▶ [How to complete this task]
Work through the entries below and show every line in which "accomplish" is found.

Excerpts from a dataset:
━━━━

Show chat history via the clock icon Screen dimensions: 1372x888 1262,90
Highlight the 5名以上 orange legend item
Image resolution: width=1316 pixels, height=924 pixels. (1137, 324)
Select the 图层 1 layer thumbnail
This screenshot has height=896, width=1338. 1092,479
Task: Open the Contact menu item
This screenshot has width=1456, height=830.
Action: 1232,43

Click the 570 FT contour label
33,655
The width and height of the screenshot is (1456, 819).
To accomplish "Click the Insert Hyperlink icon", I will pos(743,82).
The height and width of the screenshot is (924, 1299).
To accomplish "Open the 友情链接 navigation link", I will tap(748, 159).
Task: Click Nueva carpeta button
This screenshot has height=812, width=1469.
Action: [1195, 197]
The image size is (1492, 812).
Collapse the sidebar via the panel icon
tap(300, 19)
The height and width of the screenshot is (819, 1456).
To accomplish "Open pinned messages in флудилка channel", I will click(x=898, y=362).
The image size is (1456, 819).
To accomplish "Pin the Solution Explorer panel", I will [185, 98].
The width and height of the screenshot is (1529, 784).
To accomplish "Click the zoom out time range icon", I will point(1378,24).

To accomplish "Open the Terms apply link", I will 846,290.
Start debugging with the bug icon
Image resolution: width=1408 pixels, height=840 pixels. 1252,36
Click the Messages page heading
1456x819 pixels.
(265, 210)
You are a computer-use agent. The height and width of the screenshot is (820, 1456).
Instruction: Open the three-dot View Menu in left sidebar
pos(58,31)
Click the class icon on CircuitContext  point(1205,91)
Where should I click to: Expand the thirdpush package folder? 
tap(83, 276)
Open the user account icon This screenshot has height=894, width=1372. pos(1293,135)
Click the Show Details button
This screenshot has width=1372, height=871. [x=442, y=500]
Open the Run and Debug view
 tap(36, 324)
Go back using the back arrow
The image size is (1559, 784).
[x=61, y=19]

━━━━

▶ [Task answer]
To accomplish "Click the Insert Hyperlink icon", I will pos(743,82).
To accomplish "Open the 友情链接 navigation link", I will tap(748, 159).
To accomplish "Open pinned messages in флудилка channel", I will click(x=898, y=362).
To accomplish "Pin the Solution Explorer panel", I will [185, 98].
To accomplish "Click the zoom out time range icon", I will point(1378,24).
To accomplish "Open the Terms apply link", I will 846,290.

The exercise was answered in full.